**** ЦИТИРУЕМЫЙ ТЕКСТ

КУРСК. ИСТОРИЯ ГОРОДА ОТ СРЕДНЕВЕКОВЬЯ К НОВОМУ ВРЕМЕНИ: X - XVII

авторы: А.В.Зорин,
А.И.Раздорский,
С. П. Щавелев

ГЛАВА IV.

4.2. Участь Курска

Судьба Курского княжества во время татаро-монгольского нашествия почти не отразилась в письменных источниках. Летописи, подробно повествующие о гибели многих столичных городов и мелких крепостей на Руси, о печальной участи целых земель, предельно скупо упоминают о Курске и его княжестве в эту лихую годину. Авторы, писашие на сей счет, в своих построениях руководствовались больше общеисторической логикой, нежели фактами. Чаше всего предполагалось, что когда войска Батыя после победоносной кампании 1237 г. возвращались в Степь, Курск разделил печальную судьбу Северной Руси: «Он подвергся совершенному опустошению и был обращен в груду развалин» [Сенаторский Н. П., 1923, с. 53; ср.: Багалей Д. И., 1887, с. 2; Златоверховников Н. И., 1912, с. 6; Мавродин В. В., 1940, с. 309; Курск. Очерки..., 1975, с. 18]. С большей долей вероятности утверждалось, что разгром Курска монголами произошел (или повторился?) несколько позднее, в 1239 г., когда часть батыевых сил обрушилась на Чернигов, Переяславль, Киев и другие южнорусские города [Сенаторский Н. П., 1923, с. 53— 54; Булгаков Г. И., 1925, с. 57; Енуков В. В., 1995, с. 140]. Замкнулась роковая цепь феодальной разрозненности: сначала рязанские князья отказались выйти на Калку в помощь князьям северским и их союзникам, затем, в 1237 г. те предоставили Рязань ее печальной участи при батыевом нашествии; а когда оно докатилось до Северщины, то и ей оказалось некому помочь.

********

**ПИСЬМЕННОЕ ЗАДАНИЕ 1**
Ответьте по тексту о Курске:
(a) В каком году войска Батыя, по наиболее частому предположению, возвращались в Степь после победоносной кампании?
(b) На какие города, согласно тексту, обрушилась часть батыевых сил в 1239 г.?
(c) Куда рязанские князья отказались выйти в помощь князьям северским и их союзникам?
**ПИСЬМЕННОЕ ЗАДАНИЕ 2**
Допишите продолжение текста о Курске, начиная сразу после его последнего предложения.

**** СОХРАНЁННЫЕ ДАННЫЕ

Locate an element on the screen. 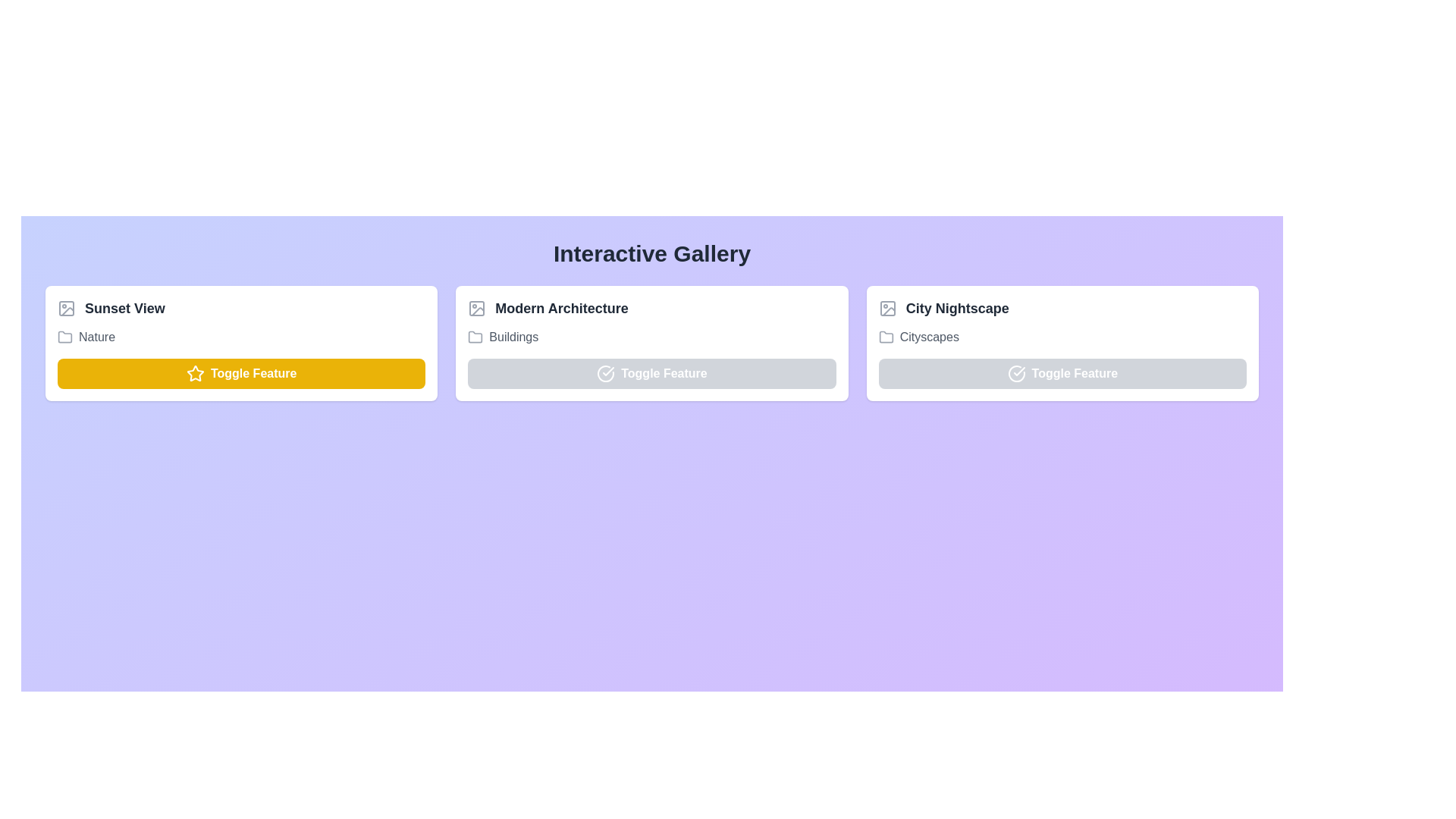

********

**ИТОГОВЫЙ ОТВЕТ 1**
(a) В 1237 г.
(b) На Чернигов, Переяславль, Киев и другие южнорусские города.
(c) На Калку.

**ИТОГОВЫЙ ОТВЕТ 2**
Как бы там ни было с наиболее вероятной датой падения Курска, в том, что он был разрушен захватчиками, сомнений в местной историографии не высказывалось. Однако единственным прямым подтверждением этому предположению послужило сообщение Ю. А. Липкинга, имевшего случай наблюдать в строительной траншее напротив Знаменского собора (тогда кинотеатра «Октябрь») значительного размера скопление человеческих костей и черепов. Заметив среди костей фрагменты древнерусской керамики «X—XIII веков», археолог поспешил сделать вывод, что «останки скелетов могли принадлежать только курянам, героически погибшим при Батыевом нашествии» [Александров-Липкинг Ю. А., 1971, с. 108]. В дальнейшем это мнение неоднократно пересказывалось в краеведческих и научно-исторических работах. Вот еще один типичный отзыв на сей счет: «Упадок Курска, наметившийся с конца XIII в., привел, как можно думать, уже в XIV в. к фактическому прекращению жизни в городе»[Загоровский В. П., 1991, с. 17]. На основании чего именно «можно так думать», оставалось, однако, неясным.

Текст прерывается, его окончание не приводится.